═══ Exercise inputs

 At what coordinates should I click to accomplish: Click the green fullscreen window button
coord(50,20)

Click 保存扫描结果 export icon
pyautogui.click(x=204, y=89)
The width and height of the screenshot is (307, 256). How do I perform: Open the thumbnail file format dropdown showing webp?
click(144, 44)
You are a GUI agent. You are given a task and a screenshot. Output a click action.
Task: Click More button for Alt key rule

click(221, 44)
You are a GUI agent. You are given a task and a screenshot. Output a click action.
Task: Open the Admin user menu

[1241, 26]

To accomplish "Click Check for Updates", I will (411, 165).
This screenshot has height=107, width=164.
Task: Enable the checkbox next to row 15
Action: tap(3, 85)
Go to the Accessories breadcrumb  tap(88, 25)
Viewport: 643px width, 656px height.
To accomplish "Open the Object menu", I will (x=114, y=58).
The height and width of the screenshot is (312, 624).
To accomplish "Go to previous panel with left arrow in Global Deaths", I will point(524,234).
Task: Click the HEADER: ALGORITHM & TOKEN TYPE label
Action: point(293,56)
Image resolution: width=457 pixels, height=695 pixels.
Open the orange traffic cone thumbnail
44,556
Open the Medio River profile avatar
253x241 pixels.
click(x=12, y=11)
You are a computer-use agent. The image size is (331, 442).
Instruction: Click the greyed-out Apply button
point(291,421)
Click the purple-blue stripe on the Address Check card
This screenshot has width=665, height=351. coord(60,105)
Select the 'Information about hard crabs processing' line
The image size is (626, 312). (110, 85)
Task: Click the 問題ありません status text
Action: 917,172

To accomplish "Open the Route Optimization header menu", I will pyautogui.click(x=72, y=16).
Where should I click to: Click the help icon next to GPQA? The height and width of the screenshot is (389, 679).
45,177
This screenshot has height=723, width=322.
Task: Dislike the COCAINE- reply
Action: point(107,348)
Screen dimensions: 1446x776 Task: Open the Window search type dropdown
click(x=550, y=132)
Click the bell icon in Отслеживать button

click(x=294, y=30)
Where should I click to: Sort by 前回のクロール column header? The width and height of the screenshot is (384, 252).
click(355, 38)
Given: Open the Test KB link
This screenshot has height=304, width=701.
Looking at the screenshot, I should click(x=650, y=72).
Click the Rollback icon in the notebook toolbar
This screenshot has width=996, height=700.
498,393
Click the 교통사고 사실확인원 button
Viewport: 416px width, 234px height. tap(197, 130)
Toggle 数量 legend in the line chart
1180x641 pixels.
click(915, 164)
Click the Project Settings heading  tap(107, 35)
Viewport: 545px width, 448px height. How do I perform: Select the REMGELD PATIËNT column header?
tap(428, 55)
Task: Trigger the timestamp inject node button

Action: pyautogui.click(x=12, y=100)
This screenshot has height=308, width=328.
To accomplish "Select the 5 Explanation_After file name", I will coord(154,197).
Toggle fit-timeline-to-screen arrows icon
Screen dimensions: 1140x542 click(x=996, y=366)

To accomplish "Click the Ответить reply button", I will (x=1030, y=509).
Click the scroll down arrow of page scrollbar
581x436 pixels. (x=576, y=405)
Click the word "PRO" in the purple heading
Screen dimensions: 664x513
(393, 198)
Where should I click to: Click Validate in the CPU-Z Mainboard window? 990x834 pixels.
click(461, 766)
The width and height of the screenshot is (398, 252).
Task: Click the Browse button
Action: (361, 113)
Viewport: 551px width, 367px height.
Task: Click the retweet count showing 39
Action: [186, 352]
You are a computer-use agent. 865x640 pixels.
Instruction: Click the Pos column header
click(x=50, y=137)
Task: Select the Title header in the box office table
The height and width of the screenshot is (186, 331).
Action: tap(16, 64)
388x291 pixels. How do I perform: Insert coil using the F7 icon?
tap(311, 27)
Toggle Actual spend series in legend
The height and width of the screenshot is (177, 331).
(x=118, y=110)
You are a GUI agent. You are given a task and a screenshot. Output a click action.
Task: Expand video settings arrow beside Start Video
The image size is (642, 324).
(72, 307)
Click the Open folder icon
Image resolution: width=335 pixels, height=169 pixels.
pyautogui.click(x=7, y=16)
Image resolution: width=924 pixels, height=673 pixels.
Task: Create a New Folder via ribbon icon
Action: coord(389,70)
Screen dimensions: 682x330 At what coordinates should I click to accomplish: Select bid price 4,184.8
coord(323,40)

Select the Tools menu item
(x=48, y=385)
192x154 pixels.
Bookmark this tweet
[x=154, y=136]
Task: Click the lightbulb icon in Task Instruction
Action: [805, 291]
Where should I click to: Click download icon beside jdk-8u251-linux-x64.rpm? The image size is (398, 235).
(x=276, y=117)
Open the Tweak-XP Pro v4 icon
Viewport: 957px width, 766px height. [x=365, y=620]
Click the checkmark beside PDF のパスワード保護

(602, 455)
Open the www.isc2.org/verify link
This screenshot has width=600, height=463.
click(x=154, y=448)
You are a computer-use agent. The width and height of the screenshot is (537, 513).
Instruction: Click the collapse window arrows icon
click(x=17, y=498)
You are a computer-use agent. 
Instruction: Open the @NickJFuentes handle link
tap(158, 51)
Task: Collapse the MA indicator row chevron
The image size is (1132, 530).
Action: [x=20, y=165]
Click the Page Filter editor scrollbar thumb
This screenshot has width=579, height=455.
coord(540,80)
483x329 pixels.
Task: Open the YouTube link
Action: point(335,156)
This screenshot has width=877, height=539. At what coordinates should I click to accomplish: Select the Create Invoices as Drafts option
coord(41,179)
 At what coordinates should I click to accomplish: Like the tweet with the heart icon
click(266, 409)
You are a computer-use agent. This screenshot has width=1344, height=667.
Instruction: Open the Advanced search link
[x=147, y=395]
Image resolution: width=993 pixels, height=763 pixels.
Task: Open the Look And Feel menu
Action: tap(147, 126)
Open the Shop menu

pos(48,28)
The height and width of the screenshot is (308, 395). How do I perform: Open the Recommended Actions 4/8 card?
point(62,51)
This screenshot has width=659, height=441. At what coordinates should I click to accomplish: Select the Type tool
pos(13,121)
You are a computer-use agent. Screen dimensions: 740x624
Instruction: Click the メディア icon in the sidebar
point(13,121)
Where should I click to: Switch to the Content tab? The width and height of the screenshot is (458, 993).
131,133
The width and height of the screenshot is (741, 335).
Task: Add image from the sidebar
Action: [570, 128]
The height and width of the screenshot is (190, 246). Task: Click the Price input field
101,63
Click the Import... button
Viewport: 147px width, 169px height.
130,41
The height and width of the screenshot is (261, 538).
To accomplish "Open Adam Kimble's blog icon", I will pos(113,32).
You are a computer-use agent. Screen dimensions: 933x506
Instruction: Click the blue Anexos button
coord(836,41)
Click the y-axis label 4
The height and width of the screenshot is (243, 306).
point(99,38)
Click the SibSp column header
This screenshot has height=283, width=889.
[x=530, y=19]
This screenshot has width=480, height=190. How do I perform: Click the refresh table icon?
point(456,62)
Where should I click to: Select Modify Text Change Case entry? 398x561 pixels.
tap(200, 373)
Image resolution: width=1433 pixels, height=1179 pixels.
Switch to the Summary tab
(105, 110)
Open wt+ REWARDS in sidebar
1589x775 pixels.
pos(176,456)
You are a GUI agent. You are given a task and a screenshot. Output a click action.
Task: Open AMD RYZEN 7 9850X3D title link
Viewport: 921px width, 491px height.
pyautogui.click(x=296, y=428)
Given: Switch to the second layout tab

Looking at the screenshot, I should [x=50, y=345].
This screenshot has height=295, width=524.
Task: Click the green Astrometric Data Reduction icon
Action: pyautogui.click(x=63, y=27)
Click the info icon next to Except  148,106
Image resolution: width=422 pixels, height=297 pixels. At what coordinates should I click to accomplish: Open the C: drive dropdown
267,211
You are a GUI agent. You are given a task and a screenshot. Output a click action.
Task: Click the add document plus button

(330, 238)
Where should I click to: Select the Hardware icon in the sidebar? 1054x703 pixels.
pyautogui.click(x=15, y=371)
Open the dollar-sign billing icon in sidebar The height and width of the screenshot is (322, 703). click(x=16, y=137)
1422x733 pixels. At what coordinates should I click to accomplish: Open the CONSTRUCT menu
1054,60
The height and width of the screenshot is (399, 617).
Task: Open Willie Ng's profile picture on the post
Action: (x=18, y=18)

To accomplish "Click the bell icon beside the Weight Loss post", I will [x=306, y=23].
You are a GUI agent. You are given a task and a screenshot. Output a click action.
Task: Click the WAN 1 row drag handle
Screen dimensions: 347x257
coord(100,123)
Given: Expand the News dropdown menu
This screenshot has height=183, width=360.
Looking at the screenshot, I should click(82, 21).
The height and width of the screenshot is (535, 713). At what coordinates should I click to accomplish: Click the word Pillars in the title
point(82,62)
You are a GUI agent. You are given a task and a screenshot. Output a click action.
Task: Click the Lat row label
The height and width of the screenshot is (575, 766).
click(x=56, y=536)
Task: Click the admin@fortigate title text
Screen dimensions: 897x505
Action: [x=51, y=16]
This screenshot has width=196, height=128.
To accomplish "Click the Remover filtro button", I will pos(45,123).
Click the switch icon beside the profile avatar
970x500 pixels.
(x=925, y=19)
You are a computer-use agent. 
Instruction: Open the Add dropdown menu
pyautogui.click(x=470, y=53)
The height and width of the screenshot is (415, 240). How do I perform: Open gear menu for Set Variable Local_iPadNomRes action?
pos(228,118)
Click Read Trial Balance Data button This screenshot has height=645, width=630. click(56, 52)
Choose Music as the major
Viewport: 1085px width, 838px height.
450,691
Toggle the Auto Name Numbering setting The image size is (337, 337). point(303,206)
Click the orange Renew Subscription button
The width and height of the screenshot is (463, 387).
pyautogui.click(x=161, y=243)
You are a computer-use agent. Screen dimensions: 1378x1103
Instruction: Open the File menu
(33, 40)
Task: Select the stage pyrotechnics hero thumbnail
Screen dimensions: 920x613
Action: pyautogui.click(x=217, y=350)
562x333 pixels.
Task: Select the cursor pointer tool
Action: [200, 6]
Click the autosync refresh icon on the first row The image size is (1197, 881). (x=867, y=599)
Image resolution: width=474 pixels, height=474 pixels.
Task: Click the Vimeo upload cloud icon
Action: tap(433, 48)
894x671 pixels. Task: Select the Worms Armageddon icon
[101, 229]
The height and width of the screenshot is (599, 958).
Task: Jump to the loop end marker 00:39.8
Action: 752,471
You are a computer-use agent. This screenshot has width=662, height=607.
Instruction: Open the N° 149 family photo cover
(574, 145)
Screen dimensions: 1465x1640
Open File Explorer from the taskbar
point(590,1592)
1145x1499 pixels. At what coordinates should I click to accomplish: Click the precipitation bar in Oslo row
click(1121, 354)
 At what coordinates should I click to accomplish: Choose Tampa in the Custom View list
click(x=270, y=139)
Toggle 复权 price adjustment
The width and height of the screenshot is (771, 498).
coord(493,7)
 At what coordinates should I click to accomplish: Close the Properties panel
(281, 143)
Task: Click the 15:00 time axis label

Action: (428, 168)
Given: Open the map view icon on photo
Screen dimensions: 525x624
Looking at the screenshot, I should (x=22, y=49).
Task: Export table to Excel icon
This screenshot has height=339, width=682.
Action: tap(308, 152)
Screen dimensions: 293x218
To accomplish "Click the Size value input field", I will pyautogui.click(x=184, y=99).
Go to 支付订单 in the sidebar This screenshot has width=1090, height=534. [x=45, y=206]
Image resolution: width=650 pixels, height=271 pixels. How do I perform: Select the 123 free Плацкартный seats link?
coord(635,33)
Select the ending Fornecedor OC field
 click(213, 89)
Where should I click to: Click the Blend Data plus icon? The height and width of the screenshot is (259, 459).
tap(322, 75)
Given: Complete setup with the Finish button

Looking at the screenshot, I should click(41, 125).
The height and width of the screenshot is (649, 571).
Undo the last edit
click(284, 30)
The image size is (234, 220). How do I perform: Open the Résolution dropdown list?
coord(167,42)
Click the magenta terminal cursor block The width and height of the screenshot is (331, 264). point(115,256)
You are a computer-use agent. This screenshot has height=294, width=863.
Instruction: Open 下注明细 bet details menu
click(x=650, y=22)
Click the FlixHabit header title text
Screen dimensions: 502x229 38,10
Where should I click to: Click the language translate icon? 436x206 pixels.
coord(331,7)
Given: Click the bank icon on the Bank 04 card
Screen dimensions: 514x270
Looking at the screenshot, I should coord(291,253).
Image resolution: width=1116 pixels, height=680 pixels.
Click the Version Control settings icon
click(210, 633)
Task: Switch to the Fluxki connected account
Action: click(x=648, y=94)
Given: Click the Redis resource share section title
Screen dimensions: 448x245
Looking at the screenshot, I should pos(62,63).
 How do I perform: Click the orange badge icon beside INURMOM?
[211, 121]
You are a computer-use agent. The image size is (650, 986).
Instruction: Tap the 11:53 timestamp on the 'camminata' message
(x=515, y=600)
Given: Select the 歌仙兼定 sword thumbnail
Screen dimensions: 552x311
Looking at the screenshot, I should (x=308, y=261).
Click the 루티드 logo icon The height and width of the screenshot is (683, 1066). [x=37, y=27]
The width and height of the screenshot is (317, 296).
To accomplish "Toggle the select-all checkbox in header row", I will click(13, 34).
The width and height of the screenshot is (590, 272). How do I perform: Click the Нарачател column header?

══════

### [Your goal]
Write out, without alteration, the line that contains "The width and height of the screenshot is (317, 296)." and all subsequent lines down to the end of the data above.

### [Response to the task]
The width and height of the screenshot is (317, 296).
To accomplish "Toggle the select-all checkbox in header row", I will click(13, 34).
The width and height of the screenshot is (590, 272). How do I perform: Click the Нарачател column header?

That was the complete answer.